Ему больше не нравилась оппозиция — никакого конструктива, одна буза; он решил стать мудрым, как Лафайет, и устремиться не против власти, а в нее. Он вновь послал королю письмо с прошением об отставке (в которой фактически давно находился) и опубликовал его в предисловии к «Наполеону». Опять недоверие: слишком наглый текст, не мог он его отправить королю. Судите сами. «Сир, в течение долгого времени я говорил и писал, что я прежде всего гражданин, а уж потом поэт. Близится период, когда я смогу участвовать в правительстве (был возрастной ценз. — М. Ч.). Я почти убежден, что в 30 лет стану баллотироваться в депутаты… К несчастью, люди, далекие от политических вершин, не отличают действий короля от действий министров. Сейчас министры действуют в интересах произвола, а не свободы. Среди людей, находящихся под Вашим покровительством и говорящих Вам каждый день, что они восхищаются Вами и уважают Вас, возможно, нет того, кто уважает Вас больше, чем я, только они говорят это и не думают этого, а я думаю, но не говорю (однако сказал. — М. Ч.). Но, сир, преданность принципам выше, чем преданность человеку». Ответа он не получил. Короли не нуждаются в советах поэтов, а тем более — граждан.
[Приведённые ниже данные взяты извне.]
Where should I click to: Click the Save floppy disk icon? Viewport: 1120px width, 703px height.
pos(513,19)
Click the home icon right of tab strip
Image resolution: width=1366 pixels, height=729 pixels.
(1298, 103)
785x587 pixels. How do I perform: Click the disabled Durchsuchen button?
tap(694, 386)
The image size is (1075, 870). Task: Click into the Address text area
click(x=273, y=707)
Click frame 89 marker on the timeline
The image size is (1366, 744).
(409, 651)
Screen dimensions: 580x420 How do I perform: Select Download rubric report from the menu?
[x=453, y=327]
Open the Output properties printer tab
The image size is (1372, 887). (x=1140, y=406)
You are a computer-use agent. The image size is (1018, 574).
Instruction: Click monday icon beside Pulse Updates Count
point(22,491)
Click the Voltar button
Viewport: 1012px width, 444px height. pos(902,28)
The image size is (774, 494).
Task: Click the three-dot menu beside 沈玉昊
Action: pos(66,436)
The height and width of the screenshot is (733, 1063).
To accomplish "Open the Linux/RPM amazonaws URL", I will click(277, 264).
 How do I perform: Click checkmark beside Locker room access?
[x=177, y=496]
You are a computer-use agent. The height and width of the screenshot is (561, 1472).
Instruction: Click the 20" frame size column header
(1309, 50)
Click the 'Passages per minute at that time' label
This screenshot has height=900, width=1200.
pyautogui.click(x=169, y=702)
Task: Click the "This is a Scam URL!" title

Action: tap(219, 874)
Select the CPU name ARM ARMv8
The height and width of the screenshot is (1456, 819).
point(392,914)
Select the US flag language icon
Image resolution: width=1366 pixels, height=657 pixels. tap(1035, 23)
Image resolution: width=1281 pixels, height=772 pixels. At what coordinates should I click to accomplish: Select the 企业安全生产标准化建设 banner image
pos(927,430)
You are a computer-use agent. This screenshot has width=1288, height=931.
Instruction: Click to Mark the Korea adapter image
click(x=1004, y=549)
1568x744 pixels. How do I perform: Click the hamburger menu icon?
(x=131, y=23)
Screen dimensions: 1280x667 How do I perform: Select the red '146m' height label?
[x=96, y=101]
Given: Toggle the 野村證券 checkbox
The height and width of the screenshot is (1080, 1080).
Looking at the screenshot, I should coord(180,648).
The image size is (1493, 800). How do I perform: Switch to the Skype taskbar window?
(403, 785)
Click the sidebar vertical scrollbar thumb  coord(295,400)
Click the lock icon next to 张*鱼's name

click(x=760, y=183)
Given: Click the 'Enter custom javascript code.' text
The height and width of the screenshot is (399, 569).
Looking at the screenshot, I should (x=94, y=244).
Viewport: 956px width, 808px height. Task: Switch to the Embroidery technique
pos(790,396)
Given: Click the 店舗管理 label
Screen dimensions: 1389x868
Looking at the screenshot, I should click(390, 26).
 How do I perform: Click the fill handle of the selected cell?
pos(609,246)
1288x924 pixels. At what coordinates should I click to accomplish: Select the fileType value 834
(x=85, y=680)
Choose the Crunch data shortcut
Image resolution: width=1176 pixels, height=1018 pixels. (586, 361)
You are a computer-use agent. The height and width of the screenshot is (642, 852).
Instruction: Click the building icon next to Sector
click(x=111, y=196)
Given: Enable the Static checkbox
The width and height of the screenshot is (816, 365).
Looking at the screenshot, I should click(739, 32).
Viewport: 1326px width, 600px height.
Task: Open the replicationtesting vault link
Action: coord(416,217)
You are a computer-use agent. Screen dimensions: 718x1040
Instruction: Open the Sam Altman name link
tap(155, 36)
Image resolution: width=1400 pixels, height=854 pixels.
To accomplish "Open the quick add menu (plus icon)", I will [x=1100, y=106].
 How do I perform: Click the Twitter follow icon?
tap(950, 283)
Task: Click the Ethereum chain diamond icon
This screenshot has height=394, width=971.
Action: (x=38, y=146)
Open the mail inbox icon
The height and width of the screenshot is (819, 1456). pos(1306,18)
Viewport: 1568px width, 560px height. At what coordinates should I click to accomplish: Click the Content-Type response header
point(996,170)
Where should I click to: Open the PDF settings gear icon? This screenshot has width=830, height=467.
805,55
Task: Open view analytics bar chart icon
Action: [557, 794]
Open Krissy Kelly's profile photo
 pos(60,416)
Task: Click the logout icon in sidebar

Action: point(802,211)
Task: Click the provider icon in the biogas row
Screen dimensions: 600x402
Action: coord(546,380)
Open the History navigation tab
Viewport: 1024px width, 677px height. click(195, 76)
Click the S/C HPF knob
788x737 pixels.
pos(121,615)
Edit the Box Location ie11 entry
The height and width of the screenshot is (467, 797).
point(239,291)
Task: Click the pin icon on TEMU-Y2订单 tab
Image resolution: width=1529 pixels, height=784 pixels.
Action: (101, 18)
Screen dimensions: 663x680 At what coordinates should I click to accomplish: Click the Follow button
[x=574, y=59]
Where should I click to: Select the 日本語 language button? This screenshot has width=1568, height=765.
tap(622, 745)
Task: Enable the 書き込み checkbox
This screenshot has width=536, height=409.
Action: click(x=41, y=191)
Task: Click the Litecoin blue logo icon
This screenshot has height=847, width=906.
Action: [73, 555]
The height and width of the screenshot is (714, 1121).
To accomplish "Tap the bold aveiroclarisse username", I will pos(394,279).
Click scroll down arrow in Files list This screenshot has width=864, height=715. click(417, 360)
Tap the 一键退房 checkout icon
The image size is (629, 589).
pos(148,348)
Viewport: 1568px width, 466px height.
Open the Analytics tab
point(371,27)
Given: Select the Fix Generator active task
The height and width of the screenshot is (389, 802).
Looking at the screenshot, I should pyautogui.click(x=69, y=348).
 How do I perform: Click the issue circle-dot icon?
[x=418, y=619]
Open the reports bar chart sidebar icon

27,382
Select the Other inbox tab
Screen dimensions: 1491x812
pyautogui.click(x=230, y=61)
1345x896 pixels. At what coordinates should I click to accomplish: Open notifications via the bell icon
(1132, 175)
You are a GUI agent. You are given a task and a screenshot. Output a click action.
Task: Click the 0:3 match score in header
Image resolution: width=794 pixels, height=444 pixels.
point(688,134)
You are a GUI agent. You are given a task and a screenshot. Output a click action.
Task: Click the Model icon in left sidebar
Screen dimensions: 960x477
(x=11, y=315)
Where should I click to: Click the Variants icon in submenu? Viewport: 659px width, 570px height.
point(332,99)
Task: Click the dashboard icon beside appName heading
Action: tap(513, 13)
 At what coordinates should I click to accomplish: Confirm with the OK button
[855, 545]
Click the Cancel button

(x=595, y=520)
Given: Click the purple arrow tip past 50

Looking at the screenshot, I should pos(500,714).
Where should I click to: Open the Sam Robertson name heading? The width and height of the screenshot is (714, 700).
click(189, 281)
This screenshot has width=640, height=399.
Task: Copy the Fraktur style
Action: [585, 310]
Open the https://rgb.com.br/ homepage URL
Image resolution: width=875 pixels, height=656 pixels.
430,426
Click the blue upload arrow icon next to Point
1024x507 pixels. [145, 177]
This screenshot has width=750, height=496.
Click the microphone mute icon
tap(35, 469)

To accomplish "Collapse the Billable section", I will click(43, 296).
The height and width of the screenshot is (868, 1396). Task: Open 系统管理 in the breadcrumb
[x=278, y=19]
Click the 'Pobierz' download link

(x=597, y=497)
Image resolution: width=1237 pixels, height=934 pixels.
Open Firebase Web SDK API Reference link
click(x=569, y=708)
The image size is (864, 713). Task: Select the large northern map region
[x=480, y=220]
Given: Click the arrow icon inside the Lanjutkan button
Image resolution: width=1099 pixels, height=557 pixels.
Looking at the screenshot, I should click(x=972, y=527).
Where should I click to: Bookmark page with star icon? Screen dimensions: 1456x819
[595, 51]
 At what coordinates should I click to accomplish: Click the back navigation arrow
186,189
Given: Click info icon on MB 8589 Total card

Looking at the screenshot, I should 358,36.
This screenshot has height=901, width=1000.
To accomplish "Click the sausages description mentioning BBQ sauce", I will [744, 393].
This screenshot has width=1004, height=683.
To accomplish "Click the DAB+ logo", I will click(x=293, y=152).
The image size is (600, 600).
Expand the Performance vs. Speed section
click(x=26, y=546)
Зимой 1831 года Дюма и Гюго придумали проект театра, где были бы режиссерами своих пьес. Ситуация благоприятна: в верхах шли разговоры о том, чтобы распустить товарищество актеров Французского театра и назначить директора. 23 и 25 февраля в «Театральном вестнике» проект был опубликован: два драматурга вызвались принять театр без субсидий, но с гарантированной государством выплатой двух тысяч франков за каждое (еженедельное) представление классиков — Расина, Вольтера. Расходы театра составляют 1500 франков в неделю, получается прибыль в 500 франков. Газета комментировала: этого мало, придется ставить и современные комедии, но что тогда останется от Французского театра? Согласия не было и между авторами проекта. Гюго писал историку театра Виктору Пави: «Я думал не о руководстве театром, но о владении им. Я хочу быть не директором, а владельцем цеха, где все мое». О Дюма — ни слова.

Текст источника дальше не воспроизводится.